Cybercriminals Pivot from Ransomware to Cloud Extortion as Supply Chain Attacks Surge

Financially motivated threat groups are abandoning traditional ransomware encryption in favor of data-theft extortion through cloud service compromises, marking a significant shift in cybercrime tactics. Groups including TeamPCP, ShinyHunters, and LAPSUS$ are now prioritizing cloud-focused extortion schemes that exploit non-human identities (NHIs) such as GitHub tokens, along with open-source supply chain vulnerabilities. This evolution reflects a calculated move toward quieter, more leverageable attack vectors that bypass the noisy encryption workflows of legacy ransomware operations.

The technical execution reveals sophisticated methods. TeamPCP has compromised open-source packages including PyTorch Lightning and Xinference by embedding credential-stealing malware that propagates through GitHub tokens. Once validated via GitHub API, these tokens enable infection of writable repositories, creating a self-perpetuating supply chain compromise. ShinyHunters has targeted enterprise cloud platforms such as Salesforce and Snowflake, extracting sensitive data for extortion rather than deploying encryption payloads. The attack surface has expanded significantly as organizations increasingly rely on cloud infrastructure and third-party code dependencies.

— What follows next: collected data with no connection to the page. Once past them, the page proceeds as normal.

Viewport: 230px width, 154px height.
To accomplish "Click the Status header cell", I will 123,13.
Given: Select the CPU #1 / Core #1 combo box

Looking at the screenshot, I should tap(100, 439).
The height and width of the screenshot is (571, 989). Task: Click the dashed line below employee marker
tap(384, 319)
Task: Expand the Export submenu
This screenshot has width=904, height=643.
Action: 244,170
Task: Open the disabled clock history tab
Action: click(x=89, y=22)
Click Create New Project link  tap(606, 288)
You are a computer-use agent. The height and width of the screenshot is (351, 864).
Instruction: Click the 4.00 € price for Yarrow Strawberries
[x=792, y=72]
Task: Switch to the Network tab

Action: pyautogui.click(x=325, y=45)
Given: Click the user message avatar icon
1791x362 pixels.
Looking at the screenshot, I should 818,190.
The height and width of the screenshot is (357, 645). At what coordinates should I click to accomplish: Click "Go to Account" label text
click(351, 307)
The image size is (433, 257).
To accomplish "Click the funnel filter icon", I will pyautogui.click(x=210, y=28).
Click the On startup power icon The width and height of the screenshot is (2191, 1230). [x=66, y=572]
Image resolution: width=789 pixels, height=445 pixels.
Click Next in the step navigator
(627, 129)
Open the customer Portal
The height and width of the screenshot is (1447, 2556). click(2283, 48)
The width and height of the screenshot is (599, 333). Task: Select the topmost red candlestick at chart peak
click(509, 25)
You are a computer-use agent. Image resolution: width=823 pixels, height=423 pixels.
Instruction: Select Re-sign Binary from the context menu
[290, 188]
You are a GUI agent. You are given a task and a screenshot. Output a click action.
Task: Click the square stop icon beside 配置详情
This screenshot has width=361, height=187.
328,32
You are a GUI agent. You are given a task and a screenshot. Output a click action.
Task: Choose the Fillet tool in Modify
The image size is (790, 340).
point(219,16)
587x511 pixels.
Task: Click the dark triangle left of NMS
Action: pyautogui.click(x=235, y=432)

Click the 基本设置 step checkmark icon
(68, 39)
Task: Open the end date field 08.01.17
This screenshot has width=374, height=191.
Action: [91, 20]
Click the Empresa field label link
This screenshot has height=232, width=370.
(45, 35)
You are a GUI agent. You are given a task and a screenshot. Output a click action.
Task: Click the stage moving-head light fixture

The darknet forum ecosystem is simultaneously fracturing, with platforms like BreachForums migrating or splintering into alternatives such as PwnForums. Telegram has emerged as the preferred communication channel for threat actors, offering both reach and operational flexibility. For security teams, these converging trends signal heightened exposure across software supply chains, cloud identity management, and data protection controls. Organizations maintaining GitHub repositories, cloud storage, or enterprise SaaS integrations face elevated risk from credential harvesting and data-theft extortion campaigns.